Aggressive Israeli efforts to try to thwart the boycott, divestment and sanctions (BDS) movement include a 2011 law that allows boycott advocates to be sued for damages, and recent legislation that bars supporters of BDS from entering the country.
In the United States, President Barack Obama signed into law in 2015 a provision backed by Israel lobby groups that makes thwarting a boycott of Israel a key objective of trade talks with the European Union.
Meanwhile, Israel and its surrogates have supported a raft of legislation that aims to stigmatize or penalize BDS in Europe and North America.
But rather than silence the movement, this has only spurred resistance, which governments have heard.
Last year, the European Union joined several of its member states – Sweden, Ireland and the Netherlands – in recognizing the right of its citizens to advocate for the boycott of Israel.
This position was backed by 200 European legal experts, who wrote that efforts to prohibit BDS curtail basic human rights and aim at “exempting a particular state from the advocacy of peaceful measures designed to achieve its compliance with international law.”
At a moment when the world appears to have entered a phase of profound and dangerous political polarization, the only silver lining is that it is easier to stand up for what is right and, in this case, legally just.

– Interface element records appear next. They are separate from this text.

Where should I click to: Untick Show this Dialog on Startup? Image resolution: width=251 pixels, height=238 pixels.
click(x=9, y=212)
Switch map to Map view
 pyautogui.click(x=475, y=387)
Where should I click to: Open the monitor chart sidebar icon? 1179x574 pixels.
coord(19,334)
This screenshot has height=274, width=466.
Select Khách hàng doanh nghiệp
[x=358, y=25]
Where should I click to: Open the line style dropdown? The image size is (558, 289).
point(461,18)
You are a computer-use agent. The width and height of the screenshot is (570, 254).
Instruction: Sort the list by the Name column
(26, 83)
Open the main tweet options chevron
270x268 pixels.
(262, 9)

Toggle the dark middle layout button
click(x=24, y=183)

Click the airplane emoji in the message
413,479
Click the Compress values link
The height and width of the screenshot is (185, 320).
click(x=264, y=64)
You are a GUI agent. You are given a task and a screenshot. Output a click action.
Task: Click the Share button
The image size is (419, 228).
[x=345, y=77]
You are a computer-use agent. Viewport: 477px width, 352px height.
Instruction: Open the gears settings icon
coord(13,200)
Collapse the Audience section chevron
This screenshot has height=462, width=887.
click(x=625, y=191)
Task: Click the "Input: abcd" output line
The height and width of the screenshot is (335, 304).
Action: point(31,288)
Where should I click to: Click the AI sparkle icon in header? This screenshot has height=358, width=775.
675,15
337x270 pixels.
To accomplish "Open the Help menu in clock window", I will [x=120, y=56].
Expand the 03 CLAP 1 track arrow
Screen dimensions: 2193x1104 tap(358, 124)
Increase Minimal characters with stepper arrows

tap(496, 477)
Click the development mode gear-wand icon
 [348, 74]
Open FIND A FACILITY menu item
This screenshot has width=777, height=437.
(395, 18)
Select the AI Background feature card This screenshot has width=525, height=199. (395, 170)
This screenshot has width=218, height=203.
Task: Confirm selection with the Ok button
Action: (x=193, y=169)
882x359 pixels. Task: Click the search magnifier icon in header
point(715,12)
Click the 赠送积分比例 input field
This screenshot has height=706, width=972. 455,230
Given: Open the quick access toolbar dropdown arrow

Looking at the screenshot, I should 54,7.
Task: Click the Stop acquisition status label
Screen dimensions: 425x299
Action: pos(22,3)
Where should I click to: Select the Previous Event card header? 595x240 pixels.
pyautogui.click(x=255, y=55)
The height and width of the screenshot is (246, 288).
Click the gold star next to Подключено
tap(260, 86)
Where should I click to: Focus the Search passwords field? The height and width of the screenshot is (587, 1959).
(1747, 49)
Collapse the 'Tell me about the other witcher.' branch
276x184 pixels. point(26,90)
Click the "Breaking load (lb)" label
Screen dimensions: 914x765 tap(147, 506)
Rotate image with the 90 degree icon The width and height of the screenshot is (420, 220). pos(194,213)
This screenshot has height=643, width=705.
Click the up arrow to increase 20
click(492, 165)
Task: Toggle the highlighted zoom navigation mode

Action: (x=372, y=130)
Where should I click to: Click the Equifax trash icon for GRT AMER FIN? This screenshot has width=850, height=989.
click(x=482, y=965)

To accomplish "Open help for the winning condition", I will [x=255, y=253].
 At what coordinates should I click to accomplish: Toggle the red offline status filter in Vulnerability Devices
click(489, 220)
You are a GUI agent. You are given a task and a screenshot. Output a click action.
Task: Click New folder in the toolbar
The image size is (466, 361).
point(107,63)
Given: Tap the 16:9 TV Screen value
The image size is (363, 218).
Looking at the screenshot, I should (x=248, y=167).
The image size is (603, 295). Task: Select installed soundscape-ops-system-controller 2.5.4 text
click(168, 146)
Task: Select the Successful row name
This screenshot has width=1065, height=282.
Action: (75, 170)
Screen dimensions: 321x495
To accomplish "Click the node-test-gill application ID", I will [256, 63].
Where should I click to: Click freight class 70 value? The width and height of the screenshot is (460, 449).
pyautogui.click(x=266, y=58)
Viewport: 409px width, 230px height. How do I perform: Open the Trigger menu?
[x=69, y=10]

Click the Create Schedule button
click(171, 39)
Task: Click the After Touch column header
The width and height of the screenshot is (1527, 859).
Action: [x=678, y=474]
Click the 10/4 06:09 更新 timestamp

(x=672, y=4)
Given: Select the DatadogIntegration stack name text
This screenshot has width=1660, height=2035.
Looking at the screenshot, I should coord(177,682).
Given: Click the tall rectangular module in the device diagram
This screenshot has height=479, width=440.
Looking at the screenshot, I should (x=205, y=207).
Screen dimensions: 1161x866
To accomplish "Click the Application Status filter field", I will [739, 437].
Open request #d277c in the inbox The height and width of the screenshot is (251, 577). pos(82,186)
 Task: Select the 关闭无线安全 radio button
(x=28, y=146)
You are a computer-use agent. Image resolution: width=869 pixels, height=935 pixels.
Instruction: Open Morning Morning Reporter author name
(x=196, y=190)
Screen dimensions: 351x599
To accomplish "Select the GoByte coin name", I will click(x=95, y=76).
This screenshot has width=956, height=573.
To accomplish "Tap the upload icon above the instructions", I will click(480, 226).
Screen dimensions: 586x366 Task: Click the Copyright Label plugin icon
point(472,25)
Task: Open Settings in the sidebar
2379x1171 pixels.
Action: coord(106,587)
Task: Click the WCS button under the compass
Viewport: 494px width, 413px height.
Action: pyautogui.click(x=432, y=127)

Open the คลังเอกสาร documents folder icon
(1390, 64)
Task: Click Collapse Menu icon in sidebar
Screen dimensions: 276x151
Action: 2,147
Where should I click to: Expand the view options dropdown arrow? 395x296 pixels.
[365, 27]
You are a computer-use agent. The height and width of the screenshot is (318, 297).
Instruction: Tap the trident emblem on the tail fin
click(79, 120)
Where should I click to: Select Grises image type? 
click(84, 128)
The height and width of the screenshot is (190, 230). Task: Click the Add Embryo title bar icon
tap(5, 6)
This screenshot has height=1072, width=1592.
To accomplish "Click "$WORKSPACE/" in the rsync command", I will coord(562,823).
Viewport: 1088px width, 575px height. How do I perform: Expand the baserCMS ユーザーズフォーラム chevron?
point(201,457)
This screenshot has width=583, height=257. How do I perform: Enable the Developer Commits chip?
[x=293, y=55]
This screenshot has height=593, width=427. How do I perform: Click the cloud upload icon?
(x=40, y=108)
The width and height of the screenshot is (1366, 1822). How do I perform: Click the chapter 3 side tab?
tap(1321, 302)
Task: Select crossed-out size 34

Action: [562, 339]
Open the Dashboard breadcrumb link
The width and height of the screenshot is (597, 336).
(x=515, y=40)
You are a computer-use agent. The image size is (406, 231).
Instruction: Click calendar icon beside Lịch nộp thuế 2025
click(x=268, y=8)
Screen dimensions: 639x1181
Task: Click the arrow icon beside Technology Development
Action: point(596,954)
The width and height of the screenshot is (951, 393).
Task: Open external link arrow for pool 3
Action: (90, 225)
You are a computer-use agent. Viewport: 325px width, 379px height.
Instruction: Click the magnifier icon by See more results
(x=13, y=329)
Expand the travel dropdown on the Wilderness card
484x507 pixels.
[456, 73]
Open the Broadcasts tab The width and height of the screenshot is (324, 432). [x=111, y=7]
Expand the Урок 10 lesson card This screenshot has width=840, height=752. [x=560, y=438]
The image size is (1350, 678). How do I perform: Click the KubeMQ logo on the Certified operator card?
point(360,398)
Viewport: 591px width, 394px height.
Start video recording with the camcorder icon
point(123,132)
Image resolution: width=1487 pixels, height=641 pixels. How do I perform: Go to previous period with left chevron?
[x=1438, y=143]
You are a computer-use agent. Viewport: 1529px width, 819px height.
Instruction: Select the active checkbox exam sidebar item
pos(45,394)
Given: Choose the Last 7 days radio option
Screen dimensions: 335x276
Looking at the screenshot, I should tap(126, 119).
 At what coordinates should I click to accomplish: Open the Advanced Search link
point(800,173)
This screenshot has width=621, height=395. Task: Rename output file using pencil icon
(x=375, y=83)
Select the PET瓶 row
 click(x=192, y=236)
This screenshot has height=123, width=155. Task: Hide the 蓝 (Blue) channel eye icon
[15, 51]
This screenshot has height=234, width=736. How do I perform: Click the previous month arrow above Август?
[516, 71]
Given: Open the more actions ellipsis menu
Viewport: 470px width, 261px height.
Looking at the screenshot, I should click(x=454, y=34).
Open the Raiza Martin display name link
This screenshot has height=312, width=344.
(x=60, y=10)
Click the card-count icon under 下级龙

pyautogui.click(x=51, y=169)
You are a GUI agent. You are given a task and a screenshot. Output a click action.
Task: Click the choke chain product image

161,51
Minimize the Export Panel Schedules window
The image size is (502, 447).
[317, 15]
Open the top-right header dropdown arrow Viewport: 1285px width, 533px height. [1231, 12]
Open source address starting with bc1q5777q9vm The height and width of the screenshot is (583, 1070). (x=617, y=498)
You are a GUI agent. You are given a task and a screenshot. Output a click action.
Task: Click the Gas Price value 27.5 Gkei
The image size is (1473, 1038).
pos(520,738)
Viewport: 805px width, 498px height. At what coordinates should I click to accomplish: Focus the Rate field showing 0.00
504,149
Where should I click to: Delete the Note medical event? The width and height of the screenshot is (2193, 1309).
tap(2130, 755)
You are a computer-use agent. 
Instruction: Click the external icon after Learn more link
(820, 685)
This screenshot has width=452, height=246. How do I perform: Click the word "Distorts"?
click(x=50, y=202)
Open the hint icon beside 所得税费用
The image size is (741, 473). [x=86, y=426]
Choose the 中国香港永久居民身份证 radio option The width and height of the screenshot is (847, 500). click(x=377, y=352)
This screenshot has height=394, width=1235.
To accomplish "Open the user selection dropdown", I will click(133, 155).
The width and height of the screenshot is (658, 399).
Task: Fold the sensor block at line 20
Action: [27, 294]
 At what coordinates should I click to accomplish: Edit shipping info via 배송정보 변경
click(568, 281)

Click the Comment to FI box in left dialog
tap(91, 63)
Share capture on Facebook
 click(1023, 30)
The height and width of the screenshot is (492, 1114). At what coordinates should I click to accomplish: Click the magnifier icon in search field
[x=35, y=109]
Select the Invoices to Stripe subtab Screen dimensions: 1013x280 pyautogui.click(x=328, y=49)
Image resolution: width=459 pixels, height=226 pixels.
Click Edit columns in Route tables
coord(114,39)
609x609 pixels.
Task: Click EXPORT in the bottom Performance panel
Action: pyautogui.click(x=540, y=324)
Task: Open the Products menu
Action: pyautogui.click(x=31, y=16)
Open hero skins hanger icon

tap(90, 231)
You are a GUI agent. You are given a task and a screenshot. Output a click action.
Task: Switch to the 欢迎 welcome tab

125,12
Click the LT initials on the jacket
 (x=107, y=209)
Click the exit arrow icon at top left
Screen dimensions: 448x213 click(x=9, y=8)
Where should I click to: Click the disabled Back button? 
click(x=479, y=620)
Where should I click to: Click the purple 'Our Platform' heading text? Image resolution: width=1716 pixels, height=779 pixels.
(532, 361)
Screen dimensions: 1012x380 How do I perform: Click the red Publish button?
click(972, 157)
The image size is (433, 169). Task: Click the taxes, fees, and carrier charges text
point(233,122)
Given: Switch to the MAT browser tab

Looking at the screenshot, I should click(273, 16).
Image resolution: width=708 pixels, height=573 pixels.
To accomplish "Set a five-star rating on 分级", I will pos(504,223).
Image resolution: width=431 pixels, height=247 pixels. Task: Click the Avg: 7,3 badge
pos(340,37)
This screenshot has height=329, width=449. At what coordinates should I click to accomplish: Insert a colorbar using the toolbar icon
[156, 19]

In December, Israel reacted with rage to the UN Security Council resolution condemning its settlements, as well as to the speech by John Kerry, then US secretary of state, explaining that it simply restated long-standing policy.
Rather than addressing the criticisms of its actions, Israel cozied up to Donald Trump – a man whose manipulation of contemporary, legitimate popular anger is clearly not matched by a willingness to learn from the tragedies of human history, whose bitter lessons spurred the development of modern international law.
Together, they form a destabilizing duo: Trump advocated international crimes during his campaign and Israel routinely commits them.
Their joint contempt for international law was on display again last month, when the US administration pressured the UN secretary-general into censoring a landmark report that found Israel practices apartheid.
Stand up for what’s right
None of this makes international law less relevant. Rather, an active legal discipline and self-disciplined activists working together are the key to ensuring compliance.
Individual scholars must have the courage to vigorously demand compliance with the most fundamental norms of international law. Or we can sit back and wait for the next human catastrophes, from which we can then again “draw lessons.”
Israel has no serious responses to the evidence of its violations, which is why it resorts to bullying and smear campaigns.
Just as in a court of law, it is up to activists to remain calm and to unapologetically and repeatedly explain why trade with settlements should be banned.
This plea is not to convince the guilty party, but to engage and activate the public and the few honorable politicians who care about doing what is right.
We need to build on the political momentum we have now, where more people are ready to recognize a stark reality: Israel unquestionably implements apartheid practices, and settlements violate fundamental norms of international law.
What can we do about that? Stop trading with them. It is not an option, but a legal obligation.
Tom Moerenhout is a legal scholar at the Graduate Institute of International and Development Studies, and Associate at the International Institute for Sustainable Development.